===== PROVIDED ENTRIES =====

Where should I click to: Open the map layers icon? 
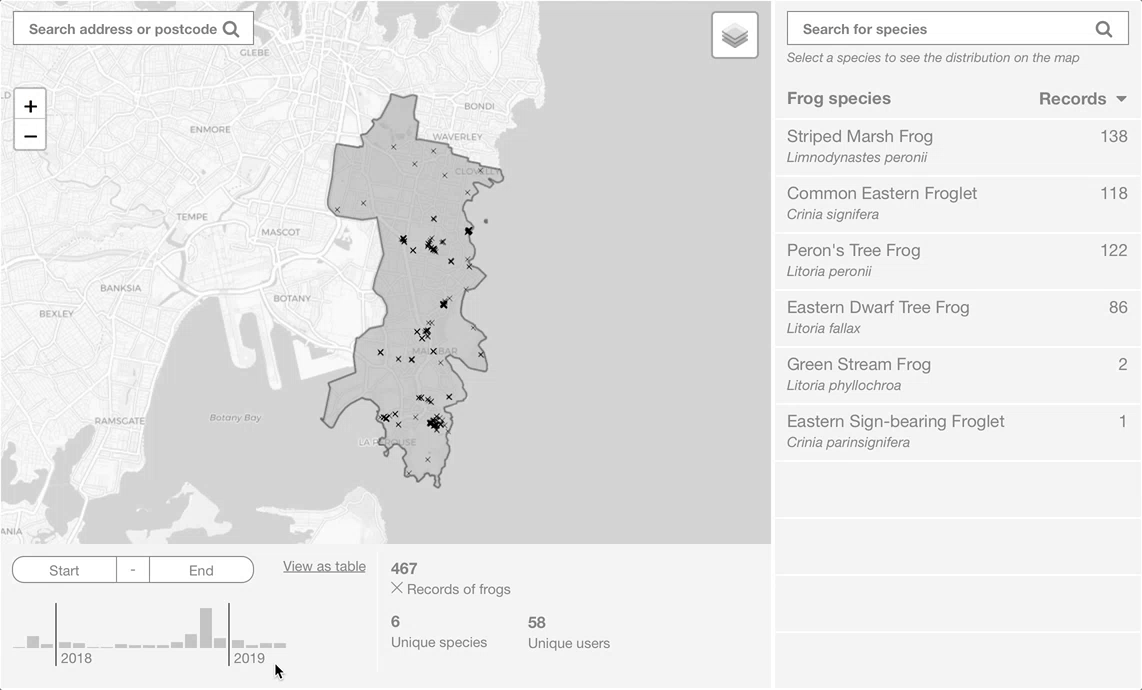click(735, 35)

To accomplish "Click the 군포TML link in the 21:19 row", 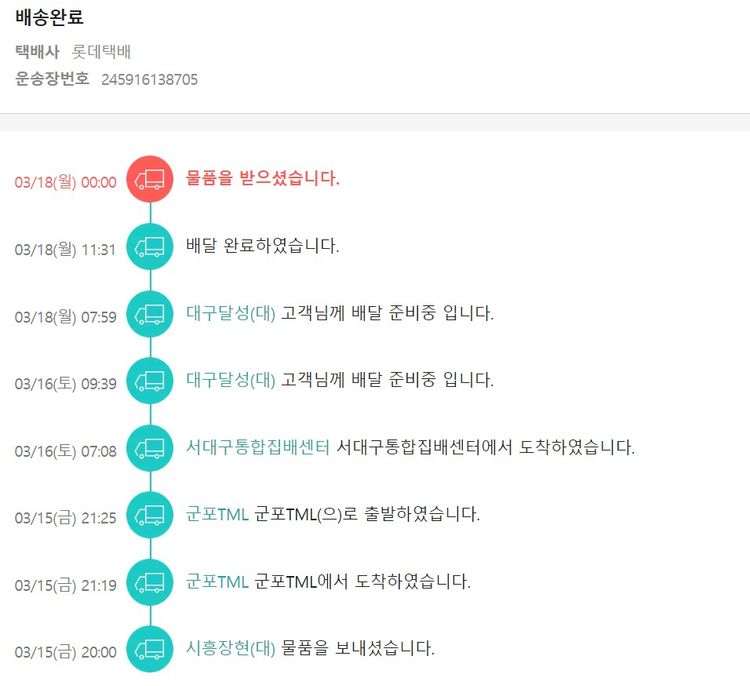I will [x=217, y=582].
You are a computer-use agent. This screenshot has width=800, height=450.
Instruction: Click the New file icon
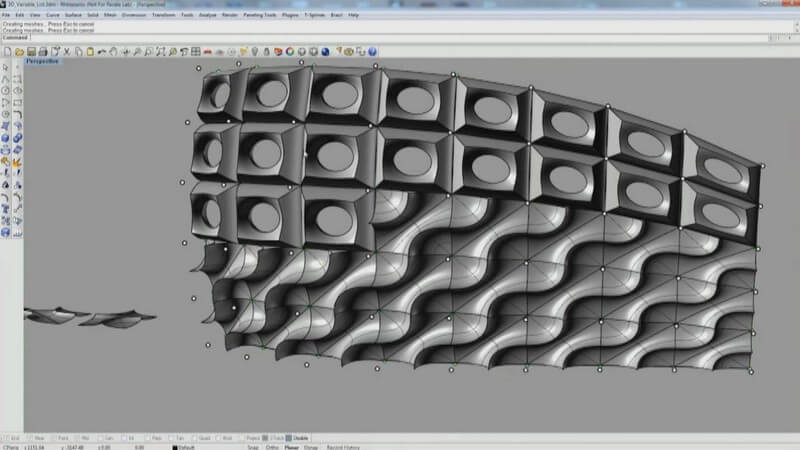coord(8,51)
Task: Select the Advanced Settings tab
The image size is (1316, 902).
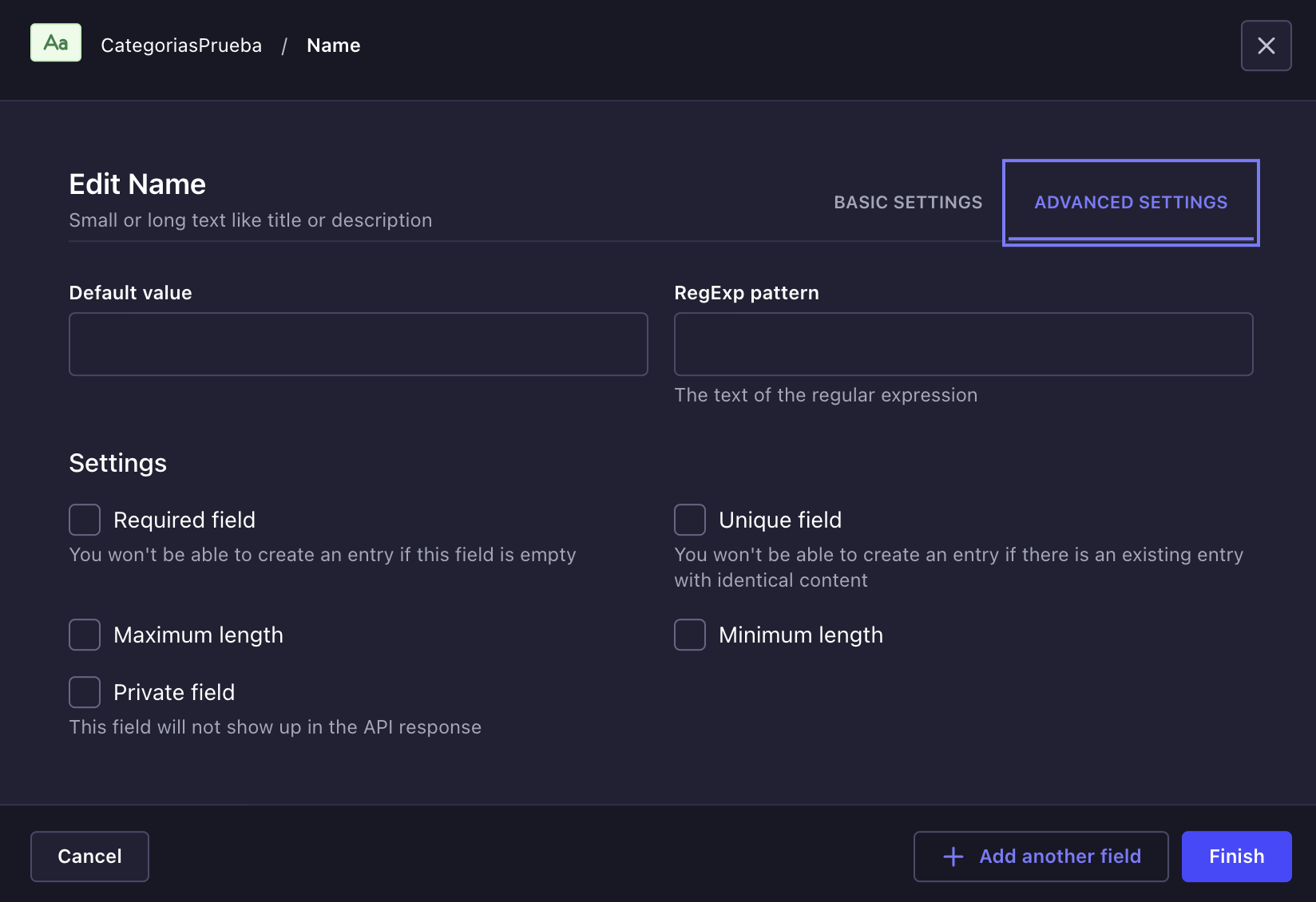Action: (1130, 203)
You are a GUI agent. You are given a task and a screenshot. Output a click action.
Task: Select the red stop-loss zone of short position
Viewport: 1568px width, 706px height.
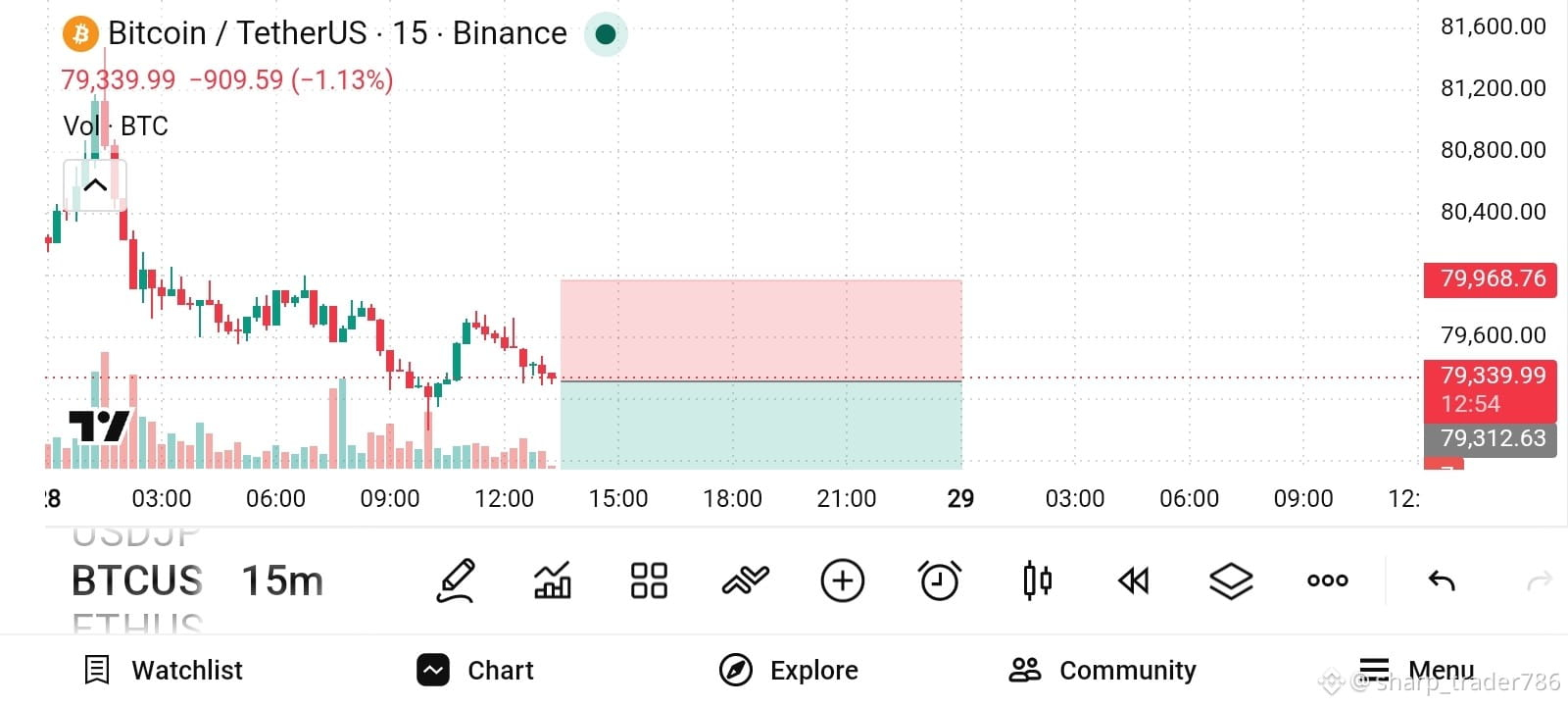pyautogui.click(x=760, y=329)
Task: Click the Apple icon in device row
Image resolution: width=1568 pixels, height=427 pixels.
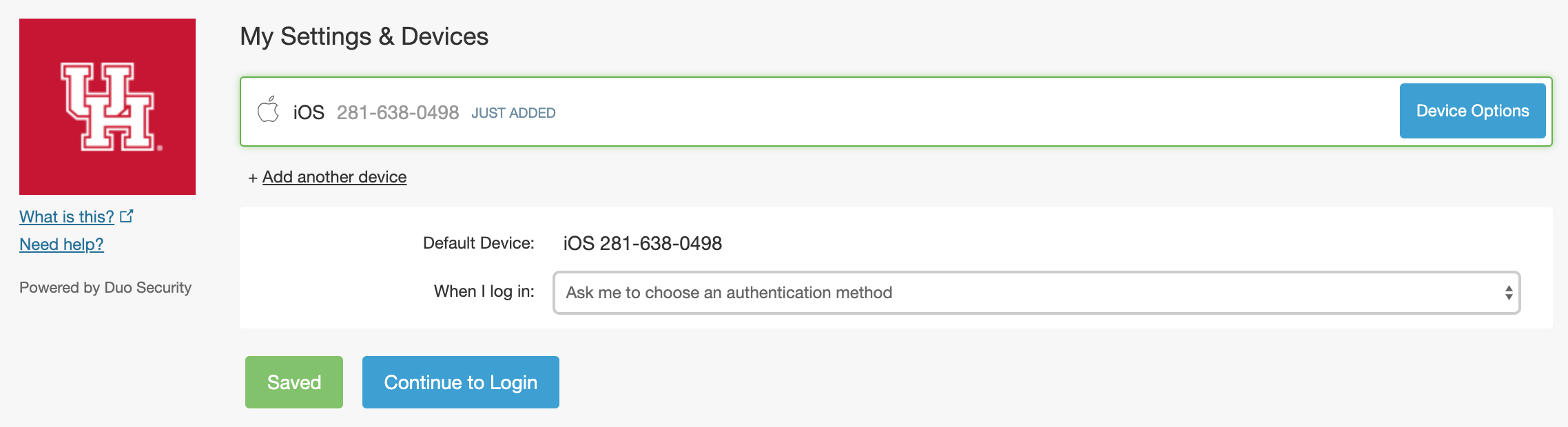Action: click(268, 110)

=====

ASSIGNMENT » Count every line of the entries that holds the string "screenshot". Please answer with the count alone.

EXERCISE OUTPUT » 2